I suppose
that any examination of an exempt organization by the IRS nowadays is going to
be viewed in harsh light.
What got me
thinking about this is the controversy concerning IRS audits of veterans
organizations. While it hasn’t garnered the attention of the 501(c)(4)
imbroglio, there has nonetheless been harsh criticism. U.S. Senator Moran
(Kansas) for example has stated:
On the heels of Americans' anger over revelations that the IRS intentionally targeted certain groups, it has been brought to my attention that the IRS is now turning their sights toward our nation's veterans. The IRS seems to be auditing veteran service organizations by requiring private member military service forms. If a post is unable or not willing to turn over this personal information, it is possible they could face a fine of $1,000 per day.

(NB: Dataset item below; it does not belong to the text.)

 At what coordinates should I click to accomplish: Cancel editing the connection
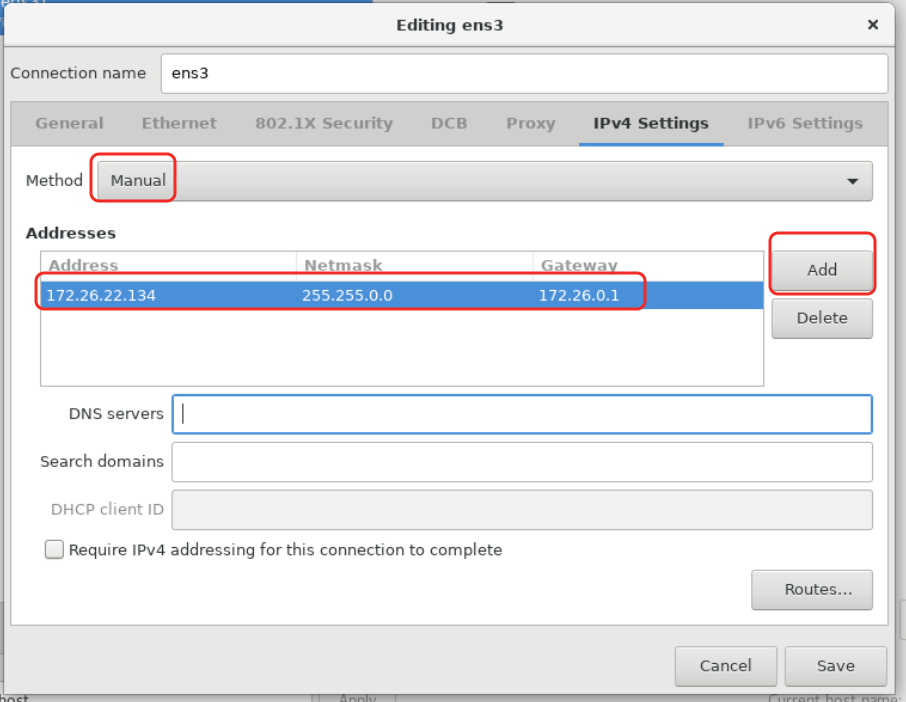[726, 666]
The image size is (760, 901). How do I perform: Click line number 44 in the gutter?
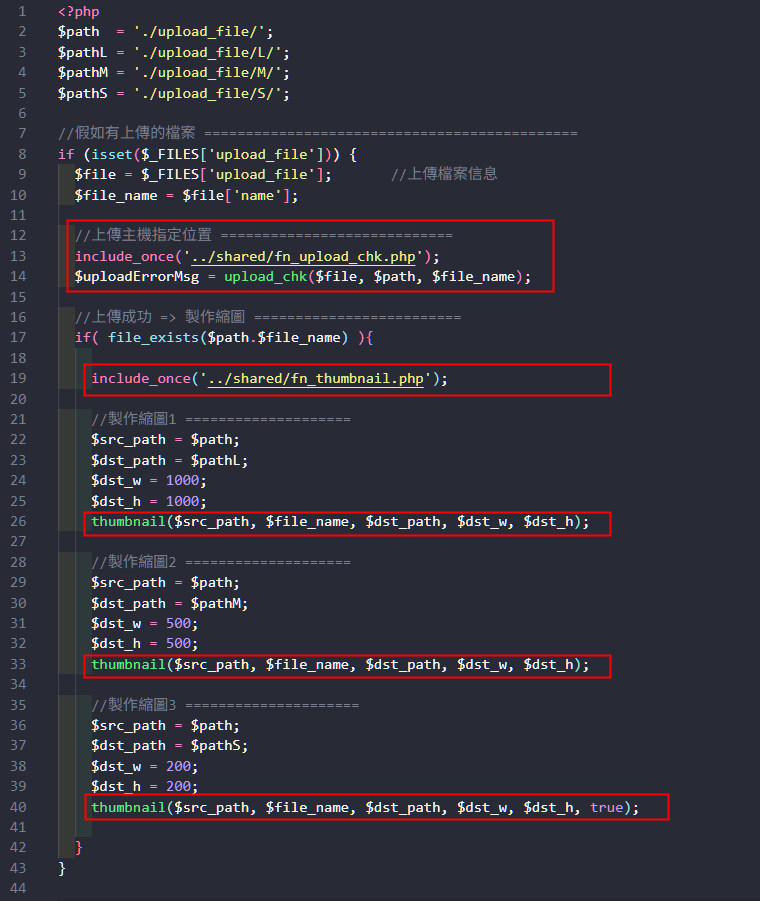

I am deeply concerned about this revelation and will insist on answers. This policy ... deserves, at a minimum, a thorough look to make certain the IRS is not overstepping bounds of privacy and respect for our nation's heroes."
For its
part, the House Veterans Affairs committee has threated to investigate what the
IRS is up to.
So why would
the IRS – in a time of budget restraints – be auditing these groups?
A couple of
reasons come to mind:
- The IRS has to audit exempt groups occasionally, if only in the interest of enforcing tax compliance among all exempt groups.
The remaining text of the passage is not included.